What's actually happening
The market is bifurcating. At the high end — Blackwell, GB200 NVL72 racks, large-scale training clusters — demand still outstrips supply. NVIDIA's newest hardware is allocated to the largest buyers first, and lead times for rack-scale configurations remain measured in quarters, not weeks.
At the mid-range — H100, A100, and increasingly H200 — supply has caught up. Spot pricing on H100 instances has dropped 40-60% from peak. Secondary market prices for H100 SXM cards have fallen below list price for the first time.
The real constraint has shifted
For most AI teams, the bottleneck is no longer "can I get GPUs?" It's:
- Can I get GPUs configured the way I need them? Interconnect topology, memory configuration, and networking setup matter as much as the GPU itself for training workloads.
- Can I get them at a price that makes my unit economics work? Falling spot prices help, but the gap between on-demand cloud pricing and dedicated bare metal remains wide.
- Can I get them with predictable availability? Spot instances can be interrupted. Reserved capacity requires long commitments. The middle ground — flexible contracts with guaranteed availability — is where most teams actually want to be.

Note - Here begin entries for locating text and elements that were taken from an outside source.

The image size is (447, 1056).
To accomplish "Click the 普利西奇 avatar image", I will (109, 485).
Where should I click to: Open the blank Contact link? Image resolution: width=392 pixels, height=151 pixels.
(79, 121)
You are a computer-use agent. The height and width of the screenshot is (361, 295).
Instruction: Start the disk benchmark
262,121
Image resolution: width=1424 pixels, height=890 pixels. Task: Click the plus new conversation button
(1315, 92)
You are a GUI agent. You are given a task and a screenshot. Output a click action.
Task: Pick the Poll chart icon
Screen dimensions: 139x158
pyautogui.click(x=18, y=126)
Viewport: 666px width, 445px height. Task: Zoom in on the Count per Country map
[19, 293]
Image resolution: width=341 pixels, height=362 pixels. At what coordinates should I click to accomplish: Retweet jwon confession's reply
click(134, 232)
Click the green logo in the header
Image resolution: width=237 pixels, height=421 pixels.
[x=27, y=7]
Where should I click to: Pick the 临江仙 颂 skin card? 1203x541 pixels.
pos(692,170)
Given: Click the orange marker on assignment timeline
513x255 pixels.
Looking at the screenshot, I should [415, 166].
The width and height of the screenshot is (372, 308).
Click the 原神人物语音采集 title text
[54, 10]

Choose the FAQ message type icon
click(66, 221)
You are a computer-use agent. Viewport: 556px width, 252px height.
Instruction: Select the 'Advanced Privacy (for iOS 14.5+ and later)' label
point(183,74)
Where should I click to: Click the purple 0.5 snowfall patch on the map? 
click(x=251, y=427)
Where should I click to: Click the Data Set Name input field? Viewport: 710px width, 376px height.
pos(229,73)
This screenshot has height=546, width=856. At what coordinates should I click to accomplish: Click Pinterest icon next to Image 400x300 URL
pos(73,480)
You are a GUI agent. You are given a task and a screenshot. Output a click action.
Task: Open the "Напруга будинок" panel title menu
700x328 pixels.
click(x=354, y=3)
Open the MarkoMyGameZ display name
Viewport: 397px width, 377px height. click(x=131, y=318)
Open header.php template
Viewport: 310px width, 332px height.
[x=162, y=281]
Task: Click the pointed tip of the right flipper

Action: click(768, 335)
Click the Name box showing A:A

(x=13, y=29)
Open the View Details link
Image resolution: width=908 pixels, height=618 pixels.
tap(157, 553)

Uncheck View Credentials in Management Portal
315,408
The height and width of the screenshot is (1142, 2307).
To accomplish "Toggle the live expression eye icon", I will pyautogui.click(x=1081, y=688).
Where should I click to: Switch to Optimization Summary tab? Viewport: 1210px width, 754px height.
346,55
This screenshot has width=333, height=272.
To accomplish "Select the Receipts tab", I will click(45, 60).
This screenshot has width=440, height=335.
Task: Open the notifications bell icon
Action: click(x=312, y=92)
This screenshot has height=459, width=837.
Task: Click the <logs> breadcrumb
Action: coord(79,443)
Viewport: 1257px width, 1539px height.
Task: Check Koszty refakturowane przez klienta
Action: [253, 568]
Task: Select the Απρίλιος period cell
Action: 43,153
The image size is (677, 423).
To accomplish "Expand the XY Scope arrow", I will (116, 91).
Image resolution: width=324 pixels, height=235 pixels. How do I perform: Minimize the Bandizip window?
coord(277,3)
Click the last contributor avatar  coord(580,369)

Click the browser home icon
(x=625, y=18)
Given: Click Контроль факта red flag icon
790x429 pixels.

What this means for AI teams
If you're running inference or fine-tuning workloads, you're in a buyer's market. Shop aggressively, negotiate hard, and consider regions outside the U.S. where infrastructure costs are structurally lower.
If you're planning large-scale training, the constraint isn't individual GPUs — it's integrated systems. Superclusters with proper NVLink and InfiniBand fabric, adequate cooling, and reliable power aren't commodity products. They're engineered systems, and the teams that can deliver them reliably are the ones worth talking to.
The shortage narrative served its purpose. The reality that replaces it is more interesting: GPU compute is becoming a market with real price discovery, regional arbitrage, and differentiated offerings. That's healthier for everyone building with AI.